Yermolái tardó más de una hora en volver. La hora nos pareció una eternidad. Al principio intercambiamos gritos entusiastas con él, pero al cabo respondía cada vez con menos frecuencia, y al final cesó por completo. En la aldea repiqueteaban las campanas para el servicio vespertino. No hablábamos entre nosotros y tratábamos de evitar mirarnos a los ojos. Los patos pasaban volando por encima; algunos a punto estuvieron de posarse a nuestro lado, pero de pronto salían volando, como suele decirse, en formación, y se alejaban entre graznidos. Empezamos a sentirnos rígidos. El Nudo comenzó a parpadear como si estuviera a punto de quedarse dormido.
Al fin, para nuestra indescriptible dicha, regresó Yermolái.
—Bien, ¿qué has encontrado?
—He estado en la orilla y hay un sitio por donde vadear… Pongámonos en marcha.

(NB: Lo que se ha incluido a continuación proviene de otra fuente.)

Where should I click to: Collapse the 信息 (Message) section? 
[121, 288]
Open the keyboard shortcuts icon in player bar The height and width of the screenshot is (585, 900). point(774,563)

Nos habría gustado ponernos en camino de inmediato, pero primero Yermolái extrajo una cuerda del bolsillo bajo el agua y ató todos los patos que habíamos cazado por sus aletas, agarró las dos puntas de la cuerda con los dientes y marchó delante de nosotros, Vladímir detrás de él y yo detrás de Vladímir. El Nudo iba el último. Eran unos doscientos pasos hasta la orilla y Yermolái nos condujo hasta allí con coraje y sin detenerse ni una vez (tan bien había memorizado la ruta), solo gritando de cuando en cuando: “¡A la izquierda! ¡Hay un agujero a la derecha!”, o bien: “¡A la derecha! A la izquierda os quedaréis atrapados…”. En ocasiones el agua nos llegaba hasta el cuello, y una o dos veces el pobre Nudo se limitó a arrastrarse como pudo, a dar saltitos con las piernas extendidas y de alguna forma logró alcanzar una zona menos profunda, pero ni en los tramos más difíciles soltó mi abrigo. Por fin, agotados, sucios, y empapados, alcanzamos la orilla.
Un par de horas más tarde estábamos todos, secos en la medida de lo posible, sentados en un enorme granero esperando la cena. El cochero Iegúdiil, un hombre de movimientos extremadamente lentos, arrastrados, deliberados y pesados, estaba de pie en el umbral y no paraba de compartir rapé con el Nudo. (He observado que los cocheros en Rusia hacen amistad con rapidez). El Nudo aspiraba con ansiedad, casi hasta el punto de enfermarse: escupía y tosía y era obvio que estaba disfrutando. Vladímir parecía melancólico, tenía la cabeza ladeada y apenas hablaba. Yermolái se dedicaba a limpiar nuestras escopetas. Los perros meneaban sus colas de forma exagerada anticipando su avena, mientras que los caballos estampaban sus cascos y relinchaban bajo el toldo. El sol caía despacio. Sus últimos rayos recorrían la tierra en franjas anchas y rosadas. Pequeñas nubes doradas se extendían sobre el cielo, achicándose, deshilachándose… Desde la aldea llegaba una canción.